----- SUPPLIED RECORDS
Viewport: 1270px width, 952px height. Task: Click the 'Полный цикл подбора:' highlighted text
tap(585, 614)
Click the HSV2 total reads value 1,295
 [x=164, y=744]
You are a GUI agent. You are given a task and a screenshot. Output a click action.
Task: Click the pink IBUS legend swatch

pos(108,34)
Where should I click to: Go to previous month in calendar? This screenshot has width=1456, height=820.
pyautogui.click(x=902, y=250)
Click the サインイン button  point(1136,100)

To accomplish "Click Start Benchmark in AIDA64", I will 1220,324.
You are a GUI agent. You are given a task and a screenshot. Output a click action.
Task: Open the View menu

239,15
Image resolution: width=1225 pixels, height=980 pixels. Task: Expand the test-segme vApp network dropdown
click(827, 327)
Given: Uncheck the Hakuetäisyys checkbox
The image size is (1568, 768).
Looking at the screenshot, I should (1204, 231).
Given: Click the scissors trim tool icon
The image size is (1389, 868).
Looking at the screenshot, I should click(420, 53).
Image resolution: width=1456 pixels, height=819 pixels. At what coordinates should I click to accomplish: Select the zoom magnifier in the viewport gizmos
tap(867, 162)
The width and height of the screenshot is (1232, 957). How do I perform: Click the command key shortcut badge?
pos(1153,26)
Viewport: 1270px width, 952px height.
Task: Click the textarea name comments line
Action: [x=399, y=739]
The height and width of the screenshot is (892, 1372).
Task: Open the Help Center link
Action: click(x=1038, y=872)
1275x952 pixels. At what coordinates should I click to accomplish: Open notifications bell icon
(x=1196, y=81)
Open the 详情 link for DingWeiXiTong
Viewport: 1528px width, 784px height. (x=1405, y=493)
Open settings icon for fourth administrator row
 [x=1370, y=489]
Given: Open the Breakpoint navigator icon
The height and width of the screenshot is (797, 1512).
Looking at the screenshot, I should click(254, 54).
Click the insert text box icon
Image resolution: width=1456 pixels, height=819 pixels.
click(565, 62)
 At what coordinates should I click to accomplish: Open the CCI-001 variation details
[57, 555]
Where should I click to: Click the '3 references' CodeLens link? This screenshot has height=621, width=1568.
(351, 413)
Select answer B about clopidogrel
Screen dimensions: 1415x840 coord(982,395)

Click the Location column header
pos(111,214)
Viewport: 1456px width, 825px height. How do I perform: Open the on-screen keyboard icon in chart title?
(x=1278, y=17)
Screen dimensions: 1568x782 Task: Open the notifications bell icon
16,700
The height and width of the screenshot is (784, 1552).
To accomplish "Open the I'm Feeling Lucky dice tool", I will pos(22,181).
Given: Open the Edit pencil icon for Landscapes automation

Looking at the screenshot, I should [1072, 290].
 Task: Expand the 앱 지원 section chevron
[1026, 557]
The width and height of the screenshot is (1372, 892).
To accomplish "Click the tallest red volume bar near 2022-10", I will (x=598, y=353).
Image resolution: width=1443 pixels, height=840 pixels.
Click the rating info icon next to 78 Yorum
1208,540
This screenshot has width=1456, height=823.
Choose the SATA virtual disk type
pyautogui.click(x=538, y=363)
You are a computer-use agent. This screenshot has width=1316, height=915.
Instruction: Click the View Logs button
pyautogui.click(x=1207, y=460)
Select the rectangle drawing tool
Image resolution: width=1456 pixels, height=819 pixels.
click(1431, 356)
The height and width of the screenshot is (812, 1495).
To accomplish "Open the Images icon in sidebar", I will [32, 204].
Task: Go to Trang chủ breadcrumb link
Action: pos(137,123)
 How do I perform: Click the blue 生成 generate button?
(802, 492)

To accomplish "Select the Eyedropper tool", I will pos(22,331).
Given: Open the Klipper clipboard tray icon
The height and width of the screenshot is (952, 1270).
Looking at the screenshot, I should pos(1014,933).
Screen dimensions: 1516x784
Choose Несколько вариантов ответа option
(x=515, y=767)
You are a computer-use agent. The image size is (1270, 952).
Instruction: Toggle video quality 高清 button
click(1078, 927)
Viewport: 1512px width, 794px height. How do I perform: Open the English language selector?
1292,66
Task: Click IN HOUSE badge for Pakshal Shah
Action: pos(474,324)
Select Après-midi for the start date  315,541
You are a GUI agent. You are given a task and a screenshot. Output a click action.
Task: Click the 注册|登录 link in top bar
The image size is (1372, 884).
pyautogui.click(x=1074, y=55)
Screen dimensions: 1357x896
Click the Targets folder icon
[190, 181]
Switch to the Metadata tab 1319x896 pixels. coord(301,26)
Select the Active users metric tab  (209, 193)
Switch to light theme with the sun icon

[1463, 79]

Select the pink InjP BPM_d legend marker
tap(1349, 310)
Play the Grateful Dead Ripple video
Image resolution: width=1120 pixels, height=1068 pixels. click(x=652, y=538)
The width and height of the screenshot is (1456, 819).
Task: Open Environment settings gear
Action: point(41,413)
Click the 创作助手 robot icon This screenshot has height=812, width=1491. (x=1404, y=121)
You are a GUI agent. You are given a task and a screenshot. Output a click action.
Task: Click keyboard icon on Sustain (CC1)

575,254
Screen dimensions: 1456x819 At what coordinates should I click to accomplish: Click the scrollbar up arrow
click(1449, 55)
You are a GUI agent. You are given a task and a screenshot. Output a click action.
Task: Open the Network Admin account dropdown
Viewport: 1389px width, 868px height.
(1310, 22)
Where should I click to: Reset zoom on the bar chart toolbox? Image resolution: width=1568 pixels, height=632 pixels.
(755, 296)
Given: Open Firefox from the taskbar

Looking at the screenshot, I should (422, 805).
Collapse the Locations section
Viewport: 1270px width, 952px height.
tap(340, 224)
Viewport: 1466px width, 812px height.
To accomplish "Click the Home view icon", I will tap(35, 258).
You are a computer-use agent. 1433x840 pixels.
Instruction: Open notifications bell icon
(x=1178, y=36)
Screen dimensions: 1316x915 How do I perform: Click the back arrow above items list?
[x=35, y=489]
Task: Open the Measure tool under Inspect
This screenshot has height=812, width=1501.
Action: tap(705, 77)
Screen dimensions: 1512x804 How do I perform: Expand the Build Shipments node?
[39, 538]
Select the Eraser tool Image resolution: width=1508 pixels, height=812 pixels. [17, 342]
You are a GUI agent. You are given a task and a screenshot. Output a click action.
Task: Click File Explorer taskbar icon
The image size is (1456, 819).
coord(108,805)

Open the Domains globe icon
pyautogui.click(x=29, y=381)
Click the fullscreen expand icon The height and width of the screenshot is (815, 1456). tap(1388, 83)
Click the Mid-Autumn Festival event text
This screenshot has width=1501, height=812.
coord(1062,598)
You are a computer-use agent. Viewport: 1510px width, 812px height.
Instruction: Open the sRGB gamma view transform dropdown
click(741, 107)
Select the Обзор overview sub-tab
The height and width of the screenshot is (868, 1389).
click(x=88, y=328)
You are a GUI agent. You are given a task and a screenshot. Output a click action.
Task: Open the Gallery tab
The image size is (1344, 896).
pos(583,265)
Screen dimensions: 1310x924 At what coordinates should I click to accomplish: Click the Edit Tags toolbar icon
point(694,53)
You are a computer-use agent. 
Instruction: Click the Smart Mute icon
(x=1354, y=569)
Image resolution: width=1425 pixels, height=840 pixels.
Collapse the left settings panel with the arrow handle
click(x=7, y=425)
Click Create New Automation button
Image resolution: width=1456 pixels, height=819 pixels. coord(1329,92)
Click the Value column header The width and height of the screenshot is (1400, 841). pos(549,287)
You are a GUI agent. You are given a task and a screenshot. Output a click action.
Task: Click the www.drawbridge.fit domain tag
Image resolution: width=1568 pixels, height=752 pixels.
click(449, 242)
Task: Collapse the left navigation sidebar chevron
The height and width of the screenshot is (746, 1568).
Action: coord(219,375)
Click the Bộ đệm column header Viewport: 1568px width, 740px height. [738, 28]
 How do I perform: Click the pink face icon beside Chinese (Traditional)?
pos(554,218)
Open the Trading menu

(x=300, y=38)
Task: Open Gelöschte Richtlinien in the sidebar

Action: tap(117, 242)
----------
Each line that contains the string "computer" counts once; report how many such lines the entries have, giving only the number.

5